- Prompt:
Starting at the first line below, copy through to the last line exactly.

════════════════════

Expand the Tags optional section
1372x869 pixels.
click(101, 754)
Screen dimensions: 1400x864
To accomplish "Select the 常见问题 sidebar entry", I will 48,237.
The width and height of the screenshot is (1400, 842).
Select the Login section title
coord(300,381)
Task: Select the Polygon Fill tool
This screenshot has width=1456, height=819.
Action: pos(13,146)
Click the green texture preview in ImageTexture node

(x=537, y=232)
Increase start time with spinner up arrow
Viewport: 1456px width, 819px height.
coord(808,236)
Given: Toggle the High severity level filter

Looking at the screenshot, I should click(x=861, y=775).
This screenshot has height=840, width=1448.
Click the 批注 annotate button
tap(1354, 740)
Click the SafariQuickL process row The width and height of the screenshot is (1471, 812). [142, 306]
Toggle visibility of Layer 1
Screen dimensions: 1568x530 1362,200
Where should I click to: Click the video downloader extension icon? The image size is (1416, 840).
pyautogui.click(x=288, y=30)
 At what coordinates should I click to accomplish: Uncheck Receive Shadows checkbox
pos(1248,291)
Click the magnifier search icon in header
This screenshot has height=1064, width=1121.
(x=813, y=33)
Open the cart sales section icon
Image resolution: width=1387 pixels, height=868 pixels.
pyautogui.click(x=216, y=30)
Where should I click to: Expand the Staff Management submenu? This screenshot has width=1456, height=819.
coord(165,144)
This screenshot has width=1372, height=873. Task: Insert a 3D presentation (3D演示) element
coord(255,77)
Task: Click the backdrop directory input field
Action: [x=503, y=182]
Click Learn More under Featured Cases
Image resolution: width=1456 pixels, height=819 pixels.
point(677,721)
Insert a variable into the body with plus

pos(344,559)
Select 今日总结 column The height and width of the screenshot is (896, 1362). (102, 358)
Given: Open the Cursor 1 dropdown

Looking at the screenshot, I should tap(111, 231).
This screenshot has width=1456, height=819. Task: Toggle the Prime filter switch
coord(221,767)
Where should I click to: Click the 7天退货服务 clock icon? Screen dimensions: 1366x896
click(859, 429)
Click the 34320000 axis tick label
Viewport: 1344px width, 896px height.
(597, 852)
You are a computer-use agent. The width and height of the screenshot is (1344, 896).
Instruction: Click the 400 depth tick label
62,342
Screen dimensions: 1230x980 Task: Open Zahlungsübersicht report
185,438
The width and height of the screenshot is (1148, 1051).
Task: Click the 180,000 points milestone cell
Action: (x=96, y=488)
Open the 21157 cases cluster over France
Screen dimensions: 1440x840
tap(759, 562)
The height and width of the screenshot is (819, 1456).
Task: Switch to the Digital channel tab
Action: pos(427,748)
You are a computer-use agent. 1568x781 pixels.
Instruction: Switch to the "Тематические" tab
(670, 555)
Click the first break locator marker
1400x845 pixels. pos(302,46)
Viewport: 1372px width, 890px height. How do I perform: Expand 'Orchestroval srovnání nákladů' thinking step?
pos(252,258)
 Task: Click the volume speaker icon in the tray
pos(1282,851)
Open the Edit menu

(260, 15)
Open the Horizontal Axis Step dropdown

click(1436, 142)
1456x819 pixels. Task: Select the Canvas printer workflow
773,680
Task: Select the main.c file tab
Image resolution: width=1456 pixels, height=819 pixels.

════════════════════

- Answer below:
Expand the Tags optional section
1372x869 pixels.
click(101, 754)
Screen dimensions: 1400x864
To accomplish "Select the 常见问题 sidebar entry", I will 48,237.
The width and height of the screenshot is (1400, 842).
Select the Login section title
coord(300,381)
Task: Select the Polygon Fill tool
This screenshot has width=1456, height=819.
Action: pos(13,146)
Click the green texture preview in ImageTexture node

(x=537, y=232)
Increase start time with spinner up arrow
Viewport: 1456px width, 819px height.
coord(808,236)
Given: Toggle the High severity level filter

Looking at the screenshot, I should click(x=861, y=775).
This screenshot has height=840, width=1448.
Click the 批注 annotate button
tap(1354, 740)
Click the SafariQuickL process row The width and height of the screenshot is (1471, 812). [142, 306]
Toggle visibility of Layer 1
Screen dimensions: 1568x530 1362,200
Where should I click to: Click the video downloader extension icon? The image size is (1416, 840).
pyautogui.click(x=288, y=30)
 At what coordinates should I click to accomplish: Uncheck Receive Shadows checkbox
pos(1248,291)
Click the magnifier search icon in header
This screenshot has height=1064, width=1121.
(x=813, y=33)
Open the cart sales section icon
Image resolution: width=1387 pixels, height=868 pixels.
pyautogui.click(x=216, y=30)
Where should I click to: Expand the Staff Management submenu? This screenshot has width=1456, height=819.
coord(165,144)
This screenshot has width=1372, height=873. Task: Insert a 3D presentation (3D演示) element
coord(255,77)
Task: Click the backdrop directory input field
Action: [x=503, y=182]
Click Learn More under Featured Cases
Image resolution: width=1456 pixels, height=819 pixels.
point(677,721)
Insert a variable into the body with plus

pos(344,559)
Select 今日总结 column The height and width of the screenshot is (896, 1362). (102, 358)
Given: Open the Cursor 1 dropdown

Looking at the screenshot, I should tap(111, 231).
This screenshot has width=1456, height=819. Task: Toggle the Prime filter switch
coord(221,767)
Where should I click to: Click the 7天退货服务 clock icon? Screen dimensions: 1366x896
click(859, 429)
Click the 34320000 axis tick label
Viewport: 1344px width, 896px height.
(597, 852)
You are a computer-use agent. The width and height of the screenshot is (1344, 896).
Instruction: Click the 400 depth tick label
62,342
Screen dimensions: 1230x980 Task: Open Zahlungsübersicht report
185,438
The width and height of the screenshot is (1148, 1051).
Task: Click the 180,000 points milestone cell
Action: (x=96, y=488)
Open the 21157 cases cluster over France
Screen dimensions: 1440x840
tap(759, 562)
The height and width of the screenshot is (819, 1456).
Task: Switch to the Digital channel tab
Action: pos(427,748)
You are a computer-use agent. 1568x781 pixels.
Instruction: Switch to the "Тематические" tab
(670, 555)
Click the first break locator marker
1400x845 pixels. pos(302,46)
Viewport: 1372px width, 890px height. How do I perform: Expand 'Orchestroval srovnání nákladů' thinking step?
pos(252,258)
 Task: Click the volume speaker icon in the tray
pos(1282,851)
Open the Edit menu

(260, 15)
Open the Horizontal Axis Step dropdown

click(1436, 142)
1456x819 pixels. Task: Select the Canvas printer workflow
773,680
Task: Select the main.c file tab
Image resolution: width=1456 pixels, height=819 pixels.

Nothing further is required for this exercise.